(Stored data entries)

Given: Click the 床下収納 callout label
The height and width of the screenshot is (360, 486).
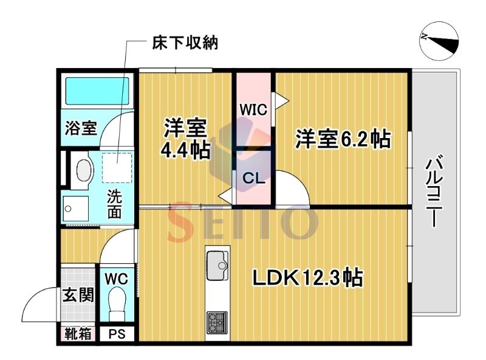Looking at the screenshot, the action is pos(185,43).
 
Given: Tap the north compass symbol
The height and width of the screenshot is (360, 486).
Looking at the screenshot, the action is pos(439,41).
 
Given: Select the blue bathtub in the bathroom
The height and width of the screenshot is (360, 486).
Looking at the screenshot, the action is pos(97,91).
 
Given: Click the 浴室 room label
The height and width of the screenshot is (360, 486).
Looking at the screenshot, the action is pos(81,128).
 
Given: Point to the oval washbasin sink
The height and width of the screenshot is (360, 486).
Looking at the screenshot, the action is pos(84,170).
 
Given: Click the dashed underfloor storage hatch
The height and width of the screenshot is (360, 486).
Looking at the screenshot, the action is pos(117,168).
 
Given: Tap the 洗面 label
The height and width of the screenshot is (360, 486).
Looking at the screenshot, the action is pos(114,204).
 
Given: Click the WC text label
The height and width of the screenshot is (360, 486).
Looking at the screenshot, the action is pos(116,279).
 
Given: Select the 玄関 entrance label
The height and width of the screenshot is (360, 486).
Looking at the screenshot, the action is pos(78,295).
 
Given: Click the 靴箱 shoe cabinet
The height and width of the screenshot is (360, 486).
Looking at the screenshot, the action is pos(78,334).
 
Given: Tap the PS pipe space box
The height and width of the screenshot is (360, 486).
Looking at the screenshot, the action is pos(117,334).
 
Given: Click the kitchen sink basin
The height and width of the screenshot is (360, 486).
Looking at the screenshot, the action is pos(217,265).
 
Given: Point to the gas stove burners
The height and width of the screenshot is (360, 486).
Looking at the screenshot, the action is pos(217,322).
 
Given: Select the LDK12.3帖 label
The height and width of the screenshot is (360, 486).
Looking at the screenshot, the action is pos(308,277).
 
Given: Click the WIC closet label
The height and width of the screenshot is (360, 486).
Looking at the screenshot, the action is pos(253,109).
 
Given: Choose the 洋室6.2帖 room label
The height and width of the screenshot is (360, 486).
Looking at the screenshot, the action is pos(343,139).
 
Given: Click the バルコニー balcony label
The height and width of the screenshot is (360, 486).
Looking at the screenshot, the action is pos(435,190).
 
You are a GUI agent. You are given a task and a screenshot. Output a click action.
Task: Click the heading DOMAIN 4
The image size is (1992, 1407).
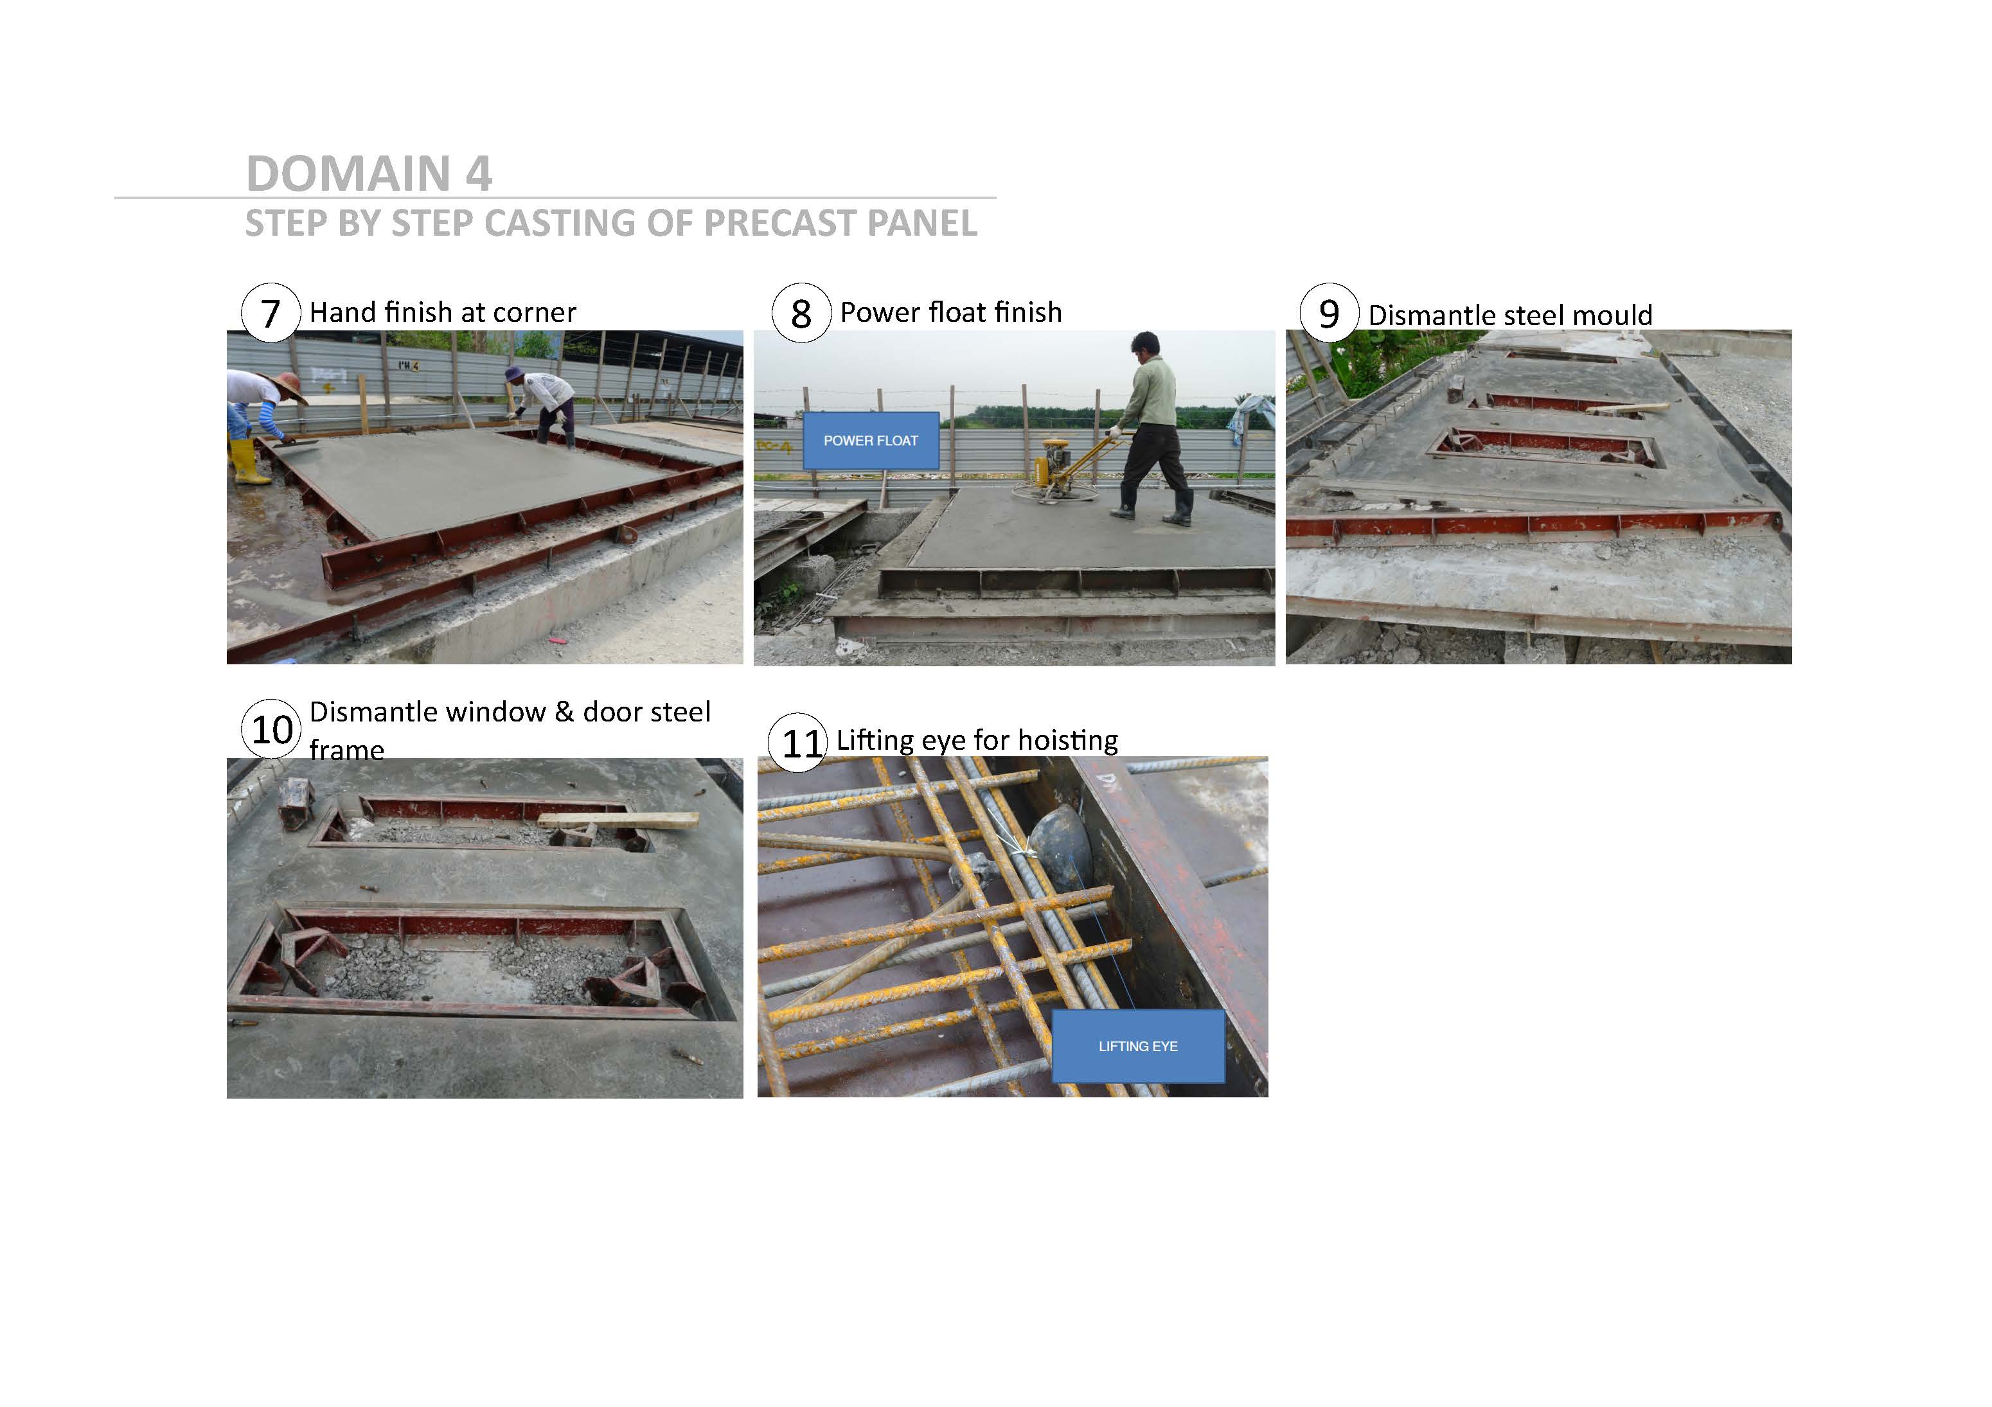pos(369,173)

**Short problem:** Begin at the first line of the stored data entries and stop after the line that contains "Given: Tap the PS pipe space box". Rewrite those lines, requests included, with every coordinate in the answers offset by -133, and leave out the pictures.

**Result of the exercise:**
Given: Click the 床下収納 callout label
The height and width of the screenshot is (360, 486).
Looking at the screenshot, the action is pos(52,-90).
 
Given: Tap the north compass symbol
The height and width of the screenshot is (360, 486).
Looking at the screenshot, the action is pos(306,-92).
 
Given: Select the blue bathtub in the bathroom
The height and width of the screenshot is (360, 486).
Looking at the screenshot, the action is pos(-36,-42).
 
Given: Click the 浴室 room label
The height and width of the screenshot is (360, 486).
Looking at the screenshot, the action is pos(-52,-5).
 
Given: Point to the oval washbasin sink
The height and width of the screenshot is (360, 486).
Looking at the screenshot, the action is pos(-49,37).
 
Given: Click the dashed underfloor storage hatch
The height and width of the screenshot is (360, 486).
Looking at the screenshot, the action is pos(-16,35).
 
Given: Tap the 洗面 label
The height and width of the screenshot is (360, 486).
Looking at the screenshot, the action is pos(-19,71).
 
Given: Click the WC text label
The height and width of the screenshot is (360, 486).
Looking at the screenshot, the action is pos(-17,146).
 
Given: Select the 玄関 entrance label
The height and width of the screenshot is (360, 486).
Looking at the screenshot, the action is pos(-55,162).
 
Given: Click the 靴箱 shoe cabinet
The height and width of the screenshot is (360, 486).
Looking at the screenshot, the action is pos(-55,201).
 
Given: Tap the PS pipe space box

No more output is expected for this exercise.